Can you tell us about your most successful student from Startup Institute? Do you follow their progress and hear about the sort of jobs they are getting when they graduate?
The people who are most successful at Startup Institute are the ones who take the reins and make it their own. They come prepared for my lesson, aren’t shy, bring great questions, then follow up with me. I always say in class, email me if you have any questions. Very few people do, but those who do, I always follow up, answer questions, or meet them for coffee. It’s up to the students to ask for help and make use of the resources.

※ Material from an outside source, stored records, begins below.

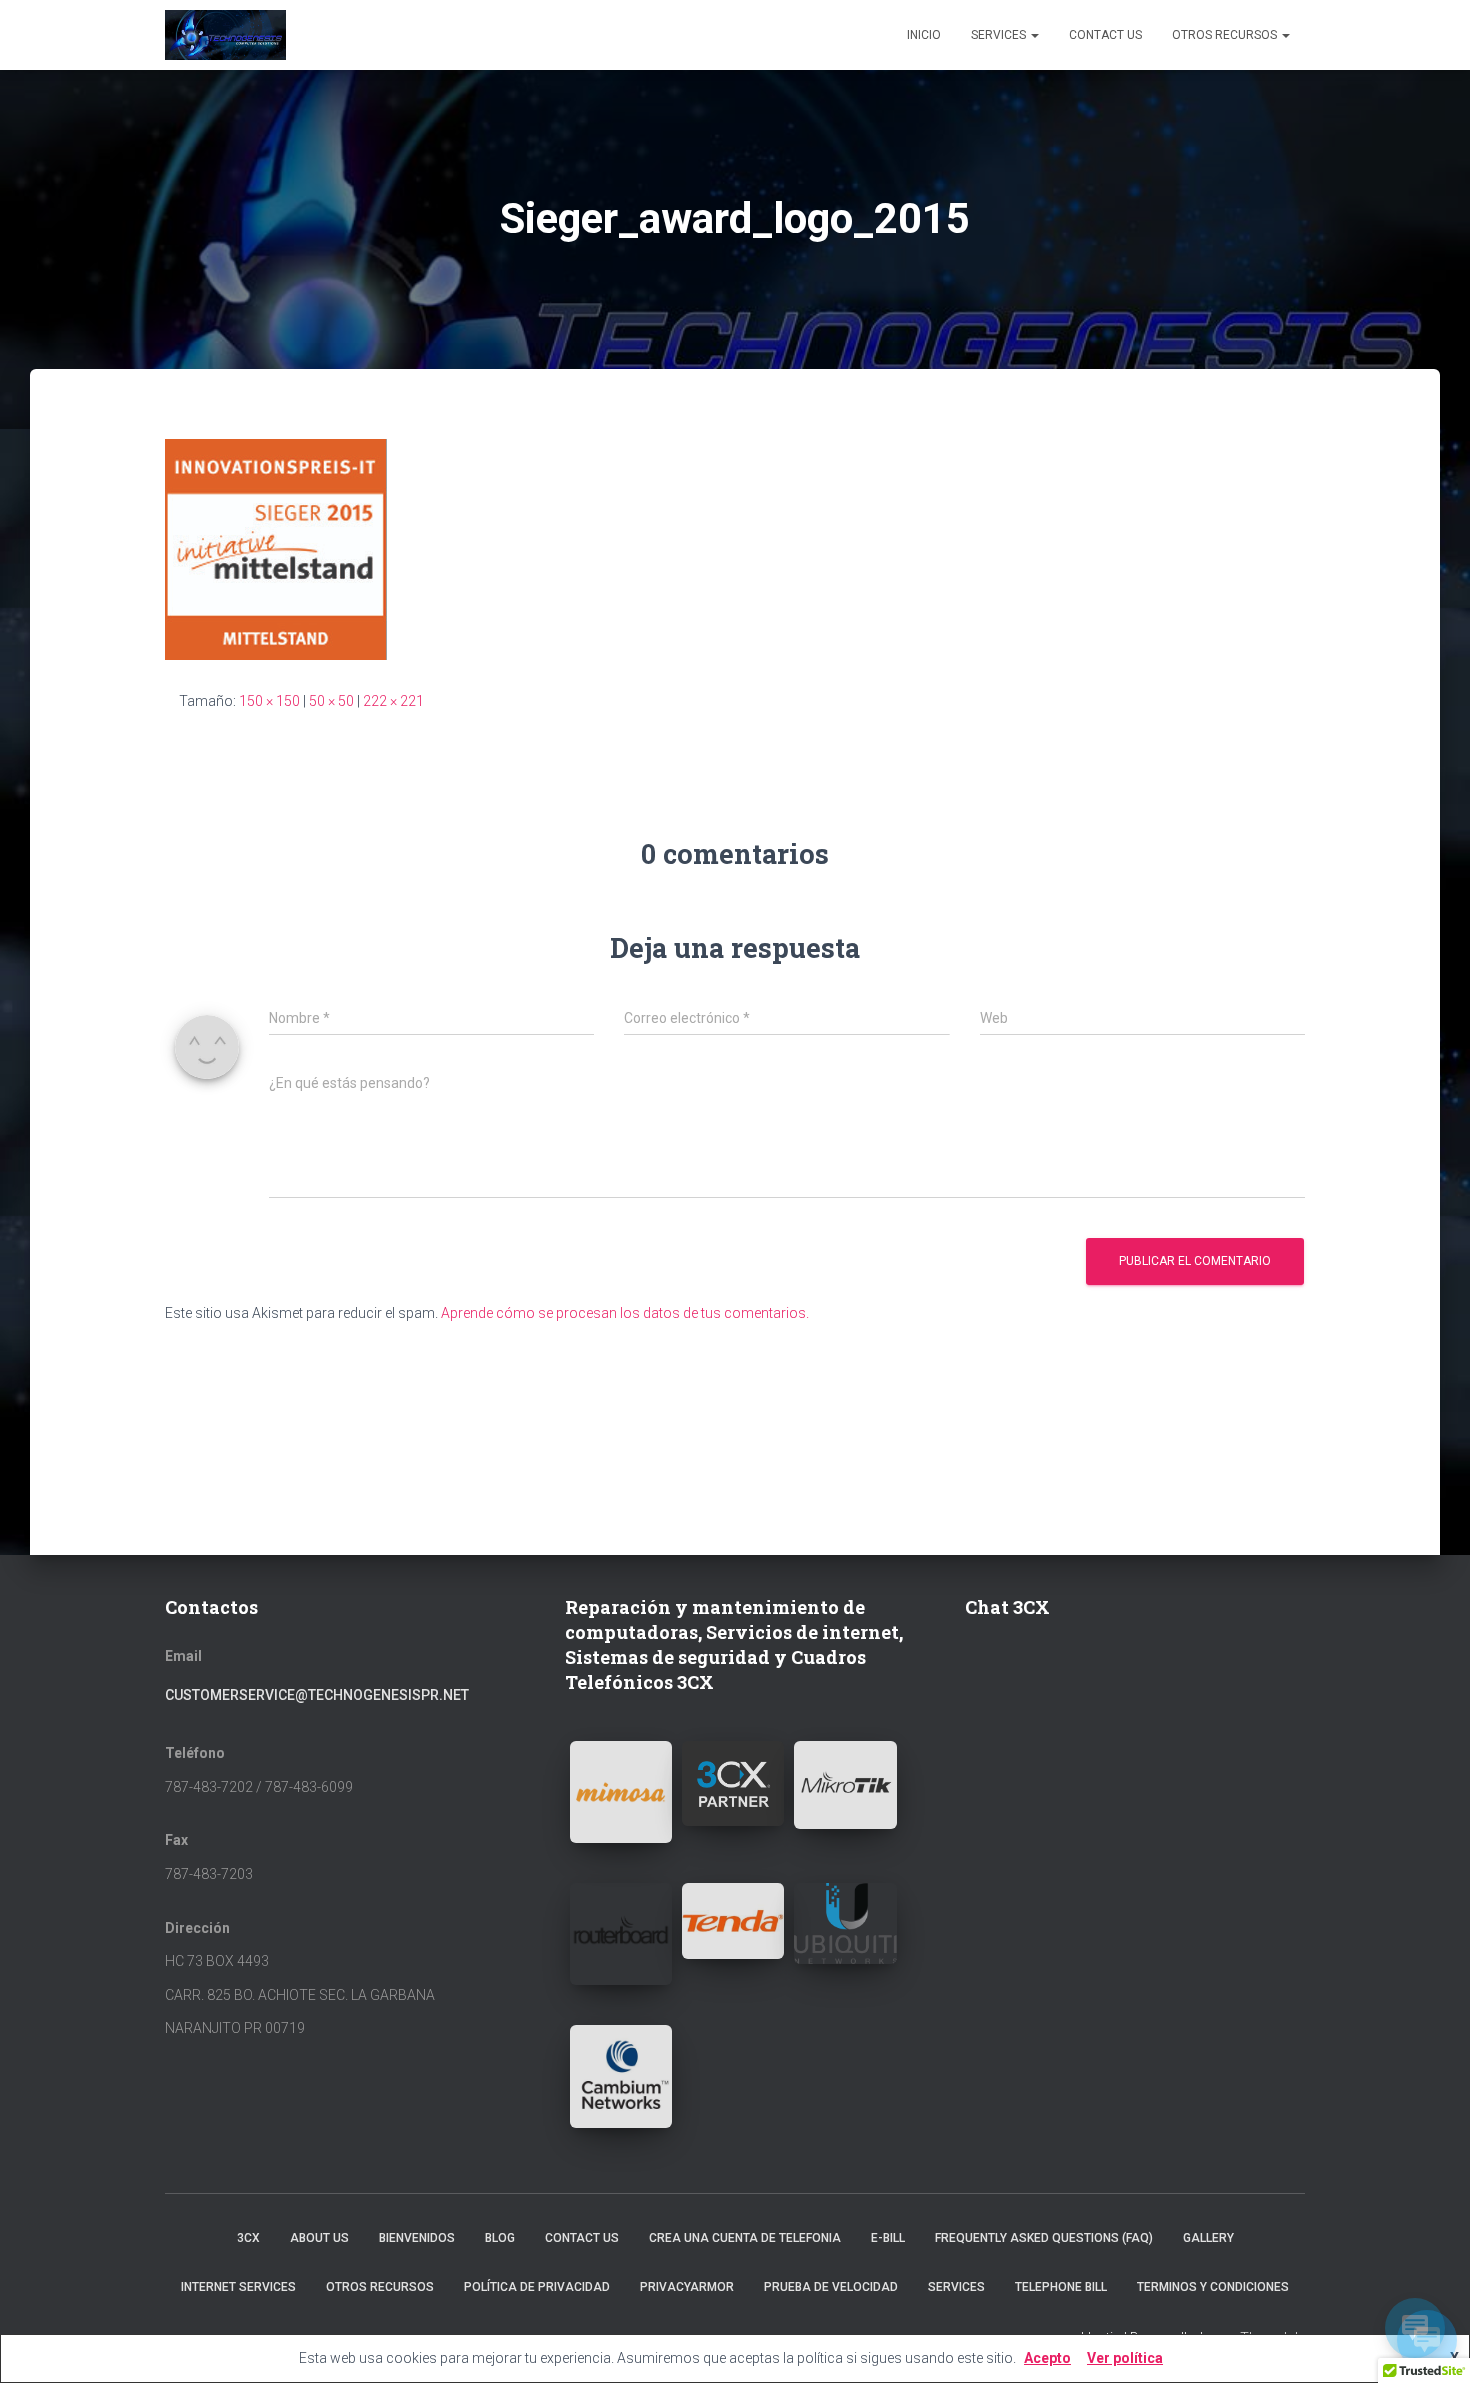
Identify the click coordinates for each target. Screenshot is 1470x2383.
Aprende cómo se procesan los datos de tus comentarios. (625, 1313)
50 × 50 (331, 701)
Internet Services (238, 2287)
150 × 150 (269, 701)
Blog (500, 2238)
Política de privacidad (537, 2287)
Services (1000, 35)
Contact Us (1105, 35)
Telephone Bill (1061, 2287)
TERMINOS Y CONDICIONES (1213, 2287)
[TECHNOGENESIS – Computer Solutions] (225, 35)
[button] (621, 1792)
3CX (248, 2238)
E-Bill (888, 2238)
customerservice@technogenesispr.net (317, 1695)
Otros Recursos (1226, 35)
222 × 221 (393, 701)
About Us (319, 2238)
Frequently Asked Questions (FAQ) (1044, 2238)
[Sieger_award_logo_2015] (276, 548)
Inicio (924, 35)
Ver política (1125, 2358)
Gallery (1208, 2238)
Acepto (1047, 2358)
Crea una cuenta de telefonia (745, 2238)
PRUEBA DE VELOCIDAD (831, 2287)
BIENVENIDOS (417, 2238)
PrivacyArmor (687, 2287)
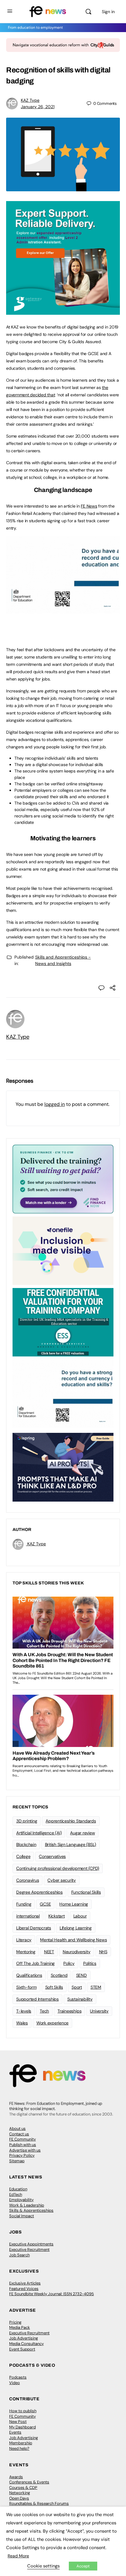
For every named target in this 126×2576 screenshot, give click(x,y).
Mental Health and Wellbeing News (73, 1940)
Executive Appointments (31, 2244)
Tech (44, 2011)
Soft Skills (54, 1987)
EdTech (15, 2194)
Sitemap (16, 2160)
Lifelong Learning (76, 1928)
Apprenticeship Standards (71, 1821)
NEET (49, 1951)
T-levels (23, 2011)
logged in (54, 1104)
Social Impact (21, 2215)
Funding (23, 1904)
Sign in (108, 11)
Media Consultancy (26, 2343)
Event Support (22, 2349)
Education (18, 2189)
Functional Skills (86, 1892)
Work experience (52, 2023)
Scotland (59, 1975)
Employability (21, 2199)
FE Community (22, 2139)
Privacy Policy (22, 2155)
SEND (81, 1975)
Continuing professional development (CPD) (57, 1868)
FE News (89, 506)
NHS (103, 1951)
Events (15, 2432)
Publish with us (22, 2144)
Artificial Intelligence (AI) (38, 1833)
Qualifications (29, 1975)
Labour (80, 1916)
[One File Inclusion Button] (63, 1250)
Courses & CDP (23, 2487)
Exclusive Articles (25, 2283)
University (99, 2011)
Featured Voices (24, 2288)
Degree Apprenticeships (39, 1892)
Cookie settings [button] (43, 2566)
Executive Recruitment (29, 2249)
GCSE (45, 1904)
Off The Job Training (35, 1963)
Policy (69, 1963)
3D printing (26, 1821)
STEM (96, 1987)
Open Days (19, 2498)
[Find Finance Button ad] (63, 1178)
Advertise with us (25, 2150)
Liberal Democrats (33, 1928)
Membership (20, 2443)
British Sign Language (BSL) (70, 1844)
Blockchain (26, 1844)
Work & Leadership (26, 2205)
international (28, 1916)
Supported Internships (37, 1999)
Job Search (19, 2255)
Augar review (82, 1833)
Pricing (15, 2322)
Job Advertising (23, 2338)
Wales (22, 2023)
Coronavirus (27, 1880)
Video (14, 2382)
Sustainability (80, 1999)
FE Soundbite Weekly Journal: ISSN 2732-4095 (51, 2293)
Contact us (19, 2134)
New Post (18, 2421)
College (23, 1856)
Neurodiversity (77, 1951)
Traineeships (69, 2011)
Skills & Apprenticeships (31, 2210)
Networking (19, 2492)
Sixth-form (26, 1987)
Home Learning (73, 1904)
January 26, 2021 (37, 106)
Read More (18, 2556)
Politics (89, 1963)
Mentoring (25, 1951)
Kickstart (56, 1916)
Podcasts (18, 2377)
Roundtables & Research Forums (39, 2503)
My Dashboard (22, 2427)
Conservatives (52, 1856)
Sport (77, 1987)
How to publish (22, 2410)
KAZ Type (30, 100)
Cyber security (61, 1880)
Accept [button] (83, 2566)
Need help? (19, 2448)
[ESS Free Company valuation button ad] (63, 1322)
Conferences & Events (29, 2482)
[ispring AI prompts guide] (63, 1467)
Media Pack (19, 2327)
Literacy (23, 1940)
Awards (16, 2476)
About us (17, 2128)
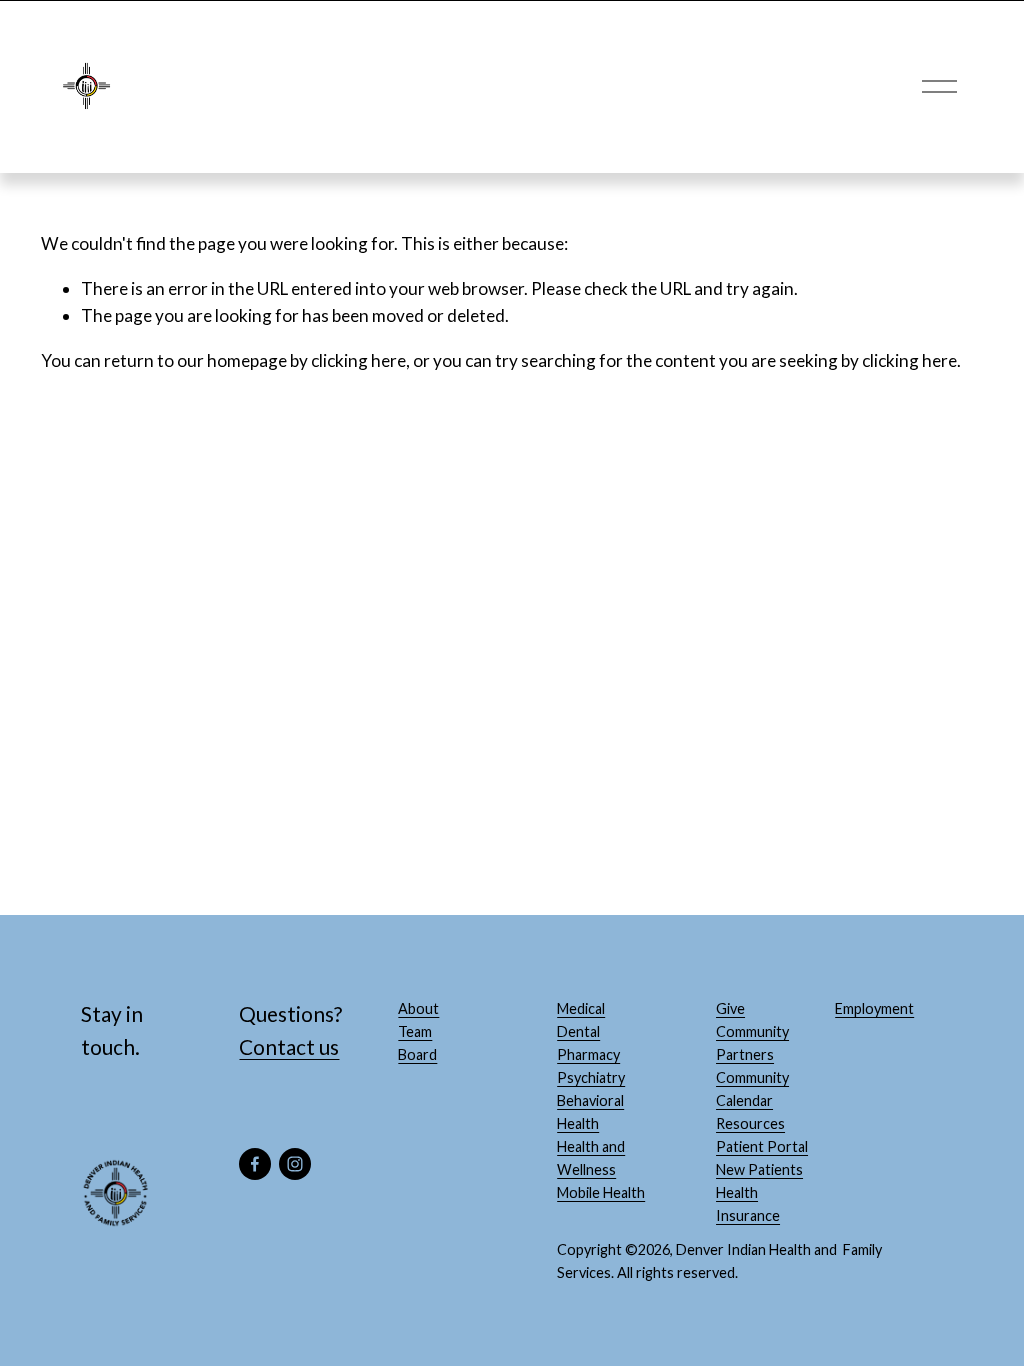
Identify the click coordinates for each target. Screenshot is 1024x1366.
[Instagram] (295, 1164)
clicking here (358, 360)
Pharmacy (588, 1054)
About (418, 1008)
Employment (874, 1008)
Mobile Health (601, 1192)
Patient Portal (762, 1146)
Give (730, 1008)
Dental (578, 1031)
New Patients (759, 1169)
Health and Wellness (591, 1158)
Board (417, 1054)
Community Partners (752, 1043)
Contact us (289, 1046)
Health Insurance (748, 1204)
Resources (750, 1123)
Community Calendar (752, 1089)
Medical (581, 1008)
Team (415, 1031)
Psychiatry (591, 1077)
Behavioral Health (590, 1112)
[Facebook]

I’m incredibly proud that one student I taught, Melanie Smith, is starting her own company to help automate investing for kids. Melanie previously taught math in NYC public high schools and graduated from Startup Institute’s Web Design track. She’s an inspiration as someone who persistently followed up for feedback, jumped on opportunities I forwarded along, and worked hard to deliberately carve her path. I was more than happy to help introduce someone with this much grit to accelerator programs and other friends who could help further her progress.
Tell us about the partner projects that students work on!
This is one thing I really love about Startup Institute. You can’t truly learn to become a great developer just by learning the rote skills of coding. You also can’t become a great designer just by learning the programs and understanding the theory. You need to put it in practice.
When I was in school, one way to accomplish this is with “fake” projects. You create an imaginary client with a self-defined (and likely unrealistic) project brief, then create a design solution to this problem you’ve created. Though this is good practice to hone your skills, it misses the reality of how vastly more complicated a real professional challenge is. Specifically, it’s too easy for your self-defined project to be a single aesthetically-pleasing deliverable.
A real project comes with limitations—small team, impending launch date, budget constraints, churning members, customers not behaving as they originally hypothesized. The design now needs to weigh multiple thought processes, think through interactions, and work to try to understand your customers. It’s nearly impossible to simulate the interpersonal skills needed to present to your client, speaking to the customers to correctly define the problem, understand business implications, and iterate through tradeoffs and solutions.
The partner project gives students a real project to immediately apply their learnings. At the start of the program, students are paired with a local tech startup, and are assigned a specific project. In class, after reviewing a concept, we'll run through this process with a student's partner project so they have an understanding of a practical application.
What resources or meetups do you recommend for aspiring UX Designers in New York?
A few books and articles I’ve read and re-read:
What do you like best about being an instructor at Startup Institute?
I’ve always felt calling myself an instructor was ironic because I learn just as much from my students as I hope they take away from my classes. Startup Institute’s students are world-class, driven professionals from all walks of life: corporate America, teaching, marketing, sales, graphic design, and more. I leave feeling inspired hearing their journeys here and what they hope to accomplish after this program. Especially as a consultant who works across industries, our relationship becomes less like a teacher/student dynamic, and more of a knowledge share community. We’ve continued to keep in touch to continue helping each other and opening doors in our own ways.